Should you use puppy pads to potty train your puppies?
It is usually not recommended to potty train the puppies on pads because of their similarity with the carpets and rugs and unavailability of them when you’ll go outside, but sometimes using pee pads becomes an only option.
When to use puppy pee pads to potty train them?
There are certain situations when using puppy pads becomes an only option, like
- When you live in an apartment and your puppy can’t go outside to relieve himself.
- When you live in a place where the weather is extreme. It might not be difficult for the dog to go outside, but who will take him? (Read: Puppy potty training in bad weather – Snow, Rain & Cold)

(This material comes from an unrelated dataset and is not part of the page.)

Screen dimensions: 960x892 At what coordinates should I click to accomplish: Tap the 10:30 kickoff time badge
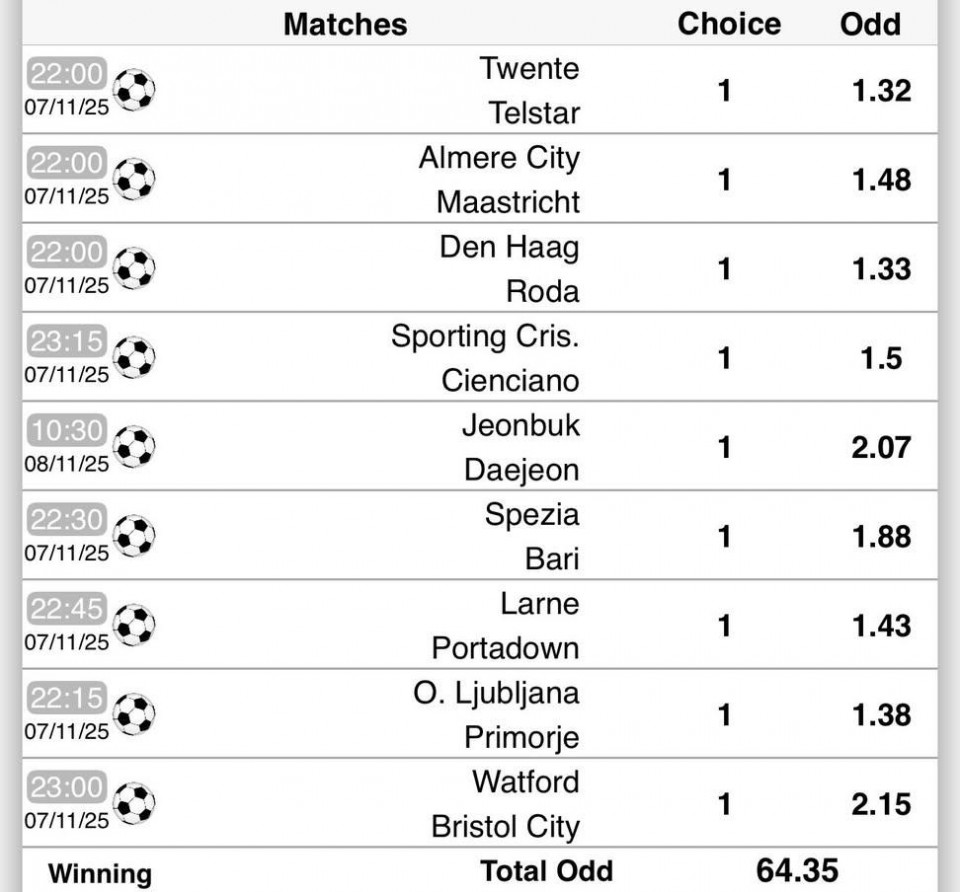67,430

- When no one is available to constantly look after the needs of the puppy.
- When you work full time and you will have to leave the puppy alone. (Read: Potty training a puppy while working full time)
- When the dog has arthritis or any other medical condition and you don’t want him to run a lot.
- When your dog is from a puppy mill and he is frightened to go out.
In these situations, these pads become inevitable.
So we’ve put up this article to help you with this. Make sure to read through the end.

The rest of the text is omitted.